Random number state#

Typically, you don’t need to think much about the state used; in the simple example we do

#include <iostream>
#include <dust/random/random.hpp>

int main() {
  using rng_state_type = dust::random::generator<double>;
  auto state = dust::random::seed<rng_state_type>(42);
  for (int i = 0; i < 5; ++i) {
    std::cout << dust::random::random_real<double>(state) << std::endl;
  }
}

This pattern will typically be sufficient - use dust::random::generator to select an appropriate algorithm for your floating point type, and use auto to save it.
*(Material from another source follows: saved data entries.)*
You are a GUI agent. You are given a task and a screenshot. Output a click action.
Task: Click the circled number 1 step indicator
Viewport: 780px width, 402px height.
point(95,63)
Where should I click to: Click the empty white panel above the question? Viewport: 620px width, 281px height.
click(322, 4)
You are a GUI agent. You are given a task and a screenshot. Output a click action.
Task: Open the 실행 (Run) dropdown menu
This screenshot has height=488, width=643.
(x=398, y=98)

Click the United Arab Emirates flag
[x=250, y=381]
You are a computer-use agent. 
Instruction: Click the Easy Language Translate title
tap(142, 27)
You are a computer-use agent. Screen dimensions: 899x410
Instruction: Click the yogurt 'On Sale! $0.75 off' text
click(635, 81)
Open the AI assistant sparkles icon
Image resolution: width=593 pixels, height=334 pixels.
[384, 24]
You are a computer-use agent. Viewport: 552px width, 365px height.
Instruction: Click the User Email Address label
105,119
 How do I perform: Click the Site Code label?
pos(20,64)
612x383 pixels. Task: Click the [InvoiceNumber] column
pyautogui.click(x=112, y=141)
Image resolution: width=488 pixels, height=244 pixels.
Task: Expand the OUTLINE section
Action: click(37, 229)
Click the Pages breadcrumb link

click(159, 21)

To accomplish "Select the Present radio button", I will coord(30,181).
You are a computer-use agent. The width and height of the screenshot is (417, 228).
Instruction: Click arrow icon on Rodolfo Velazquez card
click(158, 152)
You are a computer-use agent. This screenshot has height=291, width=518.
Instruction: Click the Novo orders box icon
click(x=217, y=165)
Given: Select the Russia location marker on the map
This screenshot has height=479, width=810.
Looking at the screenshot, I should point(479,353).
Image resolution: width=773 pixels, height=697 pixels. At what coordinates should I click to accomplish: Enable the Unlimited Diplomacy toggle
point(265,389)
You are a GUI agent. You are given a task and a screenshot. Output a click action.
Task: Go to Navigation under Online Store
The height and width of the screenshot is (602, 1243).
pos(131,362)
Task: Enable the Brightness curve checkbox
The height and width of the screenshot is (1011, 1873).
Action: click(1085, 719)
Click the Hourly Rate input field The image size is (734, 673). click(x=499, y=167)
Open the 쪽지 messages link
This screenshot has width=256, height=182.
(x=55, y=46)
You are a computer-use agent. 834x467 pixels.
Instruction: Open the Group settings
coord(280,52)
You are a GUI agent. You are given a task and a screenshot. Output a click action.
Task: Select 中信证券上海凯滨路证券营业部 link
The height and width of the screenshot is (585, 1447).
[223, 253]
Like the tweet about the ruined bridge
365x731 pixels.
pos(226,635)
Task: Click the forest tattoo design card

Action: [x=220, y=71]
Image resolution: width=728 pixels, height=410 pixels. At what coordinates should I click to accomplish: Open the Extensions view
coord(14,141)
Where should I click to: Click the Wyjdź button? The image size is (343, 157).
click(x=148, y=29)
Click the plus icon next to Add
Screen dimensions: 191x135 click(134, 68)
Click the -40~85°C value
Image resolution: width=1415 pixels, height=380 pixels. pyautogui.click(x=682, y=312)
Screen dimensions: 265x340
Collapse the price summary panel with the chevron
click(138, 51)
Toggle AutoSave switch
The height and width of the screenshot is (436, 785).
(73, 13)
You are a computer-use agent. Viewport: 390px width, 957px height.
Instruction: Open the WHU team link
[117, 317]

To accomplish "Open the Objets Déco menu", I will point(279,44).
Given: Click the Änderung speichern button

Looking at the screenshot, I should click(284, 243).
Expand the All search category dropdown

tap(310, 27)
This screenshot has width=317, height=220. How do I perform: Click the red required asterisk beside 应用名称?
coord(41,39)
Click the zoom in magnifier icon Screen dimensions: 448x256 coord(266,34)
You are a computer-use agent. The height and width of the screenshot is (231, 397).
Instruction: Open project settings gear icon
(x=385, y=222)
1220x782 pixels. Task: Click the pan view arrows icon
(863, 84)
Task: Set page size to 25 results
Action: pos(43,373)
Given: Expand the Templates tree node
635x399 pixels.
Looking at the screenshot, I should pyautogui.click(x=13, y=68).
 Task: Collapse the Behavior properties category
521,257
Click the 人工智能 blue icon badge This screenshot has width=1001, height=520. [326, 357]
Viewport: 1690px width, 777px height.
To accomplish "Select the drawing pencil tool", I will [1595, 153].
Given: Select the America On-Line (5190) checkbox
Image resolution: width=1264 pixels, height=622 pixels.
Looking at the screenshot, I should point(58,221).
This will select dust::random::xoshiro256plus for double and dust::random::xoshiro128plus for float

Core state class#

Every random number state is built on the same core class

template<typename T, size_t N, scrambler X>
class xoshiro_state#

Basic struct to hold random number state for a single stream

Template Parameters:
  • T – The integer type (uint32_t or uint64_t)

  • N – The number of integers included in the state (2, 4, or 8)

  • X – The scrambler type

Public Types

using int_type = T#

Type alias used to find the integer type.

Public Functions

__host__ __device__ inline int_type &operator[](size_t i)#

Accessor method, used to both get and set the underlying state.

Public Members

int_type state[N]#

Array of state.

bool deterministic = false#

This flag indicates that the distributions should return the deterministic expectation of the draw, and not use any random numbers

Public Static Functions

__host__ __device__ static inline constexpr size_t size()#

Static method, returning the number of integers per state.

Every random number state uses one of the three scrambler options, described based on the mathematical operations they perform when creating the final integer from the generator

enum class dust::random::scrambler#

Values:

enumerator starstar#

Two multiplications.

enumerator plusplus#

Two additions.

enumerator plus#

One addition.

Random number generation algorithms#

We then define 12 user-usable types, each representing a different algorithm:

32-bit generators, suitable for generating float values

using dust::random::xoshiro128starstar = xoshiro_state<uint32_t, 4, scrambler::starstar>#
using dust::random::xoshiro128plusplus = xoshiro_state<uint32_t, 4, scrambler::plusplus>#
using dust::random::xoshiro128plus = xoshiro_state<uint32_t, 4, scrambler::plus>#

64 bit generators, suitable for generating either double or float values, but differing in the size of the internal state:

128 bits:

using dust::random::xoroshiro128starstar = xoshiro_state<uint64_t, 2, scrambler::starstar>#
using dust::random::xoroshiro128plusplus = xoshiro_state<uint64_t, 2, scrambler::plusplus>#
using dust::random::xoroshiro128plus = xoshiro_state<uint64_t, 2, scrambler::plus>#

256 bits:

using dust::random::xoshiro256starstar = xoshiro_state<uint64_t, 4, scrambler::starstar>#
using dust::random::xoshiro256plusplus = xoshiro_state<uint64_t, 4, scrambler::plusplus>#
using dust::random::xoshiro256plus = xoshiro_state<uint64_t, 4, scrambler::plus>#

512 bits:

using dust::random::xoshiro512starstar = xoshiro_state<uint64_t, 8, scrambler::starstar>#
using dust::random::xoshiro512plusplus = xoshiro_state<uint64_t, 8, scrambler::plusplus>#
using dust::random::xoshiro512plus = xoshiro_state<uint64_t, 8, scrambler::plus>#

Example#

#include <iostream>
#include <dust/random/random.hpp>

int main() {
  using rng_state_type = dust::random::xoroshiro128plusplus;
  std::cout << "Using " << rng_state_type::size() << " " <<
    std::numeric_limits<rng_state_type::int_type>::digits <<
    " bit unsigned integers" << std::endl;

  auto state = dust::random::seed<rng_state_type>(42);
  std::cout << std::hex << state[0] << " " << state[1] << std::endl;
}
Using 2 64 bit unsigned integers
bdd732262feb6e95 57e1faba65107204